- Developer: H2O Entertainment
- Publisher: THQ
- Directors: Christopher Bailey; David Dubord;
- Producer: Gabriel Jones
- Designer: Christoph Klug
- Programmer: Christopher Bailey
- Artists: Christopher Bretz; Sarah Meagher;
- Writer: Angela Ferraiolo
- Composers: Max Arnason; Rob Plotnikoff; Steven Sim;
- Platform: Nintendo 64
- Release: NA: March 20, 2001; EU: August 3, 2001;
- Genre: Role-playing
- Mode: Single-player

= Aidyn Chronicles: The First Mage =

2001 video game

Aidyn Chronicles: The First Mage is a 2001 role-playing video game developed by Canadian studio H2O Entertainment and published by THQ for the Nintendo 64 video game console. It was released in North America on March 20, 2001, and in Europe on August 3, 2001. The player controls Alaron, a young squire who has been poisoned and seeks a cure. The game takes place in a 3D environment and features a party system, turn-based combat, abilities, items, and skill levels.

==Gameplay==
The game takes place in a 3D world. The player controls a polygon-based figure of Alaron, moving him around both in and out of doors. The view is a mostly a third-person overhead behind him. Time passes in real time, with night and day affecting visibility and combat (see below). There is no way to change the speed Alaron moves, nor the camera view in normal gameplay. The player cannot control any other member of the party except in combat mode. A pop up menu allows the player to equip the party members, view abilities and stats, use items, and access the world map and options menu.

* [Exercise instructions]
(a) Write out the Aidyn Chronicles article again from "Aidyn Chronicles: The First Mage is" up to and including "and skill levels.", switching "squire" to "knight".
(b) Proceed with the Aidyn Chronicles article from the last sentence shown.

* [Listed entries]
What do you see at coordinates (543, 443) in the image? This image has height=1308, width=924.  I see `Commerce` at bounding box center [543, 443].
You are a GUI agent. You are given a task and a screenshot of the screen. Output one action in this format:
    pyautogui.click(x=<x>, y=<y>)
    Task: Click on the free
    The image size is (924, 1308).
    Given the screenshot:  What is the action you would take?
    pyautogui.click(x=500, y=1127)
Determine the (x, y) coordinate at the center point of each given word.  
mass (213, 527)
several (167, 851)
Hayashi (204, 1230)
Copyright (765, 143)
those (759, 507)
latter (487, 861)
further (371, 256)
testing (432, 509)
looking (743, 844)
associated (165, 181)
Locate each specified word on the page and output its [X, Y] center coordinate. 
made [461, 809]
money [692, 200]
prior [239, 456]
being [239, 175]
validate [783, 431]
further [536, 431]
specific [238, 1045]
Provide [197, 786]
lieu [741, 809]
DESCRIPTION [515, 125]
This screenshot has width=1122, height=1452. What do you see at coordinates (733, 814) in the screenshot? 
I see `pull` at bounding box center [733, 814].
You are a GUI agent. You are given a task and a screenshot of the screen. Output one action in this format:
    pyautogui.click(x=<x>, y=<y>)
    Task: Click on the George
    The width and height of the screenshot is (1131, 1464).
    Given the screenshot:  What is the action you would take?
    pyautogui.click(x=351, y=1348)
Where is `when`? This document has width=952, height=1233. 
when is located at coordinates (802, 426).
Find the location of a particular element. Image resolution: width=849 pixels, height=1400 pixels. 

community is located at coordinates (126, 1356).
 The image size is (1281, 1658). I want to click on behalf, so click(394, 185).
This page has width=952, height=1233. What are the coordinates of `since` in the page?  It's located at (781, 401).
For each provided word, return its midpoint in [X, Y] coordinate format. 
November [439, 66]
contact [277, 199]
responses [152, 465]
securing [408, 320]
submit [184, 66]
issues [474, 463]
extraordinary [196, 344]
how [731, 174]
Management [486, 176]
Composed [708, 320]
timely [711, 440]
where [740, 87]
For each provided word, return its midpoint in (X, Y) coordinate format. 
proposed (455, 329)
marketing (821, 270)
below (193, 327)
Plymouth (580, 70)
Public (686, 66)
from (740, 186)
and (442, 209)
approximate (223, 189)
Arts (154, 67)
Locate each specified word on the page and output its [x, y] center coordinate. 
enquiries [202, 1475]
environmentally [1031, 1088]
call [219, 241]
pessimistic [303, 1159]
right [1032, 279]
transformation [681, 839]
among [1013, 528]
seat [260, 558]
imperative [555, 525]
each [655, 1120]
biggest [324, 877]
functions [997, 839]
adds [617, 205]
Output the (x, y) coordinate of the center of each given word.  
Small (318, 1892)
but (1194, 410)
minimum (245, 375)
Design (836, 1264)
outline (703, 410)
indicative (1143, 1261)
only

* [Answers in order]
(a)
Aidyn Chronicles: The First Mage is a 2001 role-playing video game developed by Canadian studio H2O Entertainment and published by THQ for the Nintendo 64 video game console. It was released in North America on March 20, 2001, and in Europe on August 3, 2001. The player controls Alaron, a young knight who has been poisoned and seeks a cure. The game takes place in a 3D environment and features a party system, turn-based combat, abilities, items, and skill levels.

(b)
Combat is turn-based, though stats of the player's characters and attacking monsters can affect turn order. When combat starts, Alaron and his party are transported to a separate screen with varying terrain. The player can move each party member a certain distance marked by transparent borders. Positions of characters (such as height and back attacks') can increase/decrease the damage and effectiveness of attacks. Also the characters aspect (solar or lunar) will perform better or worse depending on what time of day it is. Spells and other talents area of effect is shown via a red flame border, and increases the higher the skill level. Any party member who dies during combat is permanently removed from the game with no ability of revival. If Alaron dies, the game is automatically over.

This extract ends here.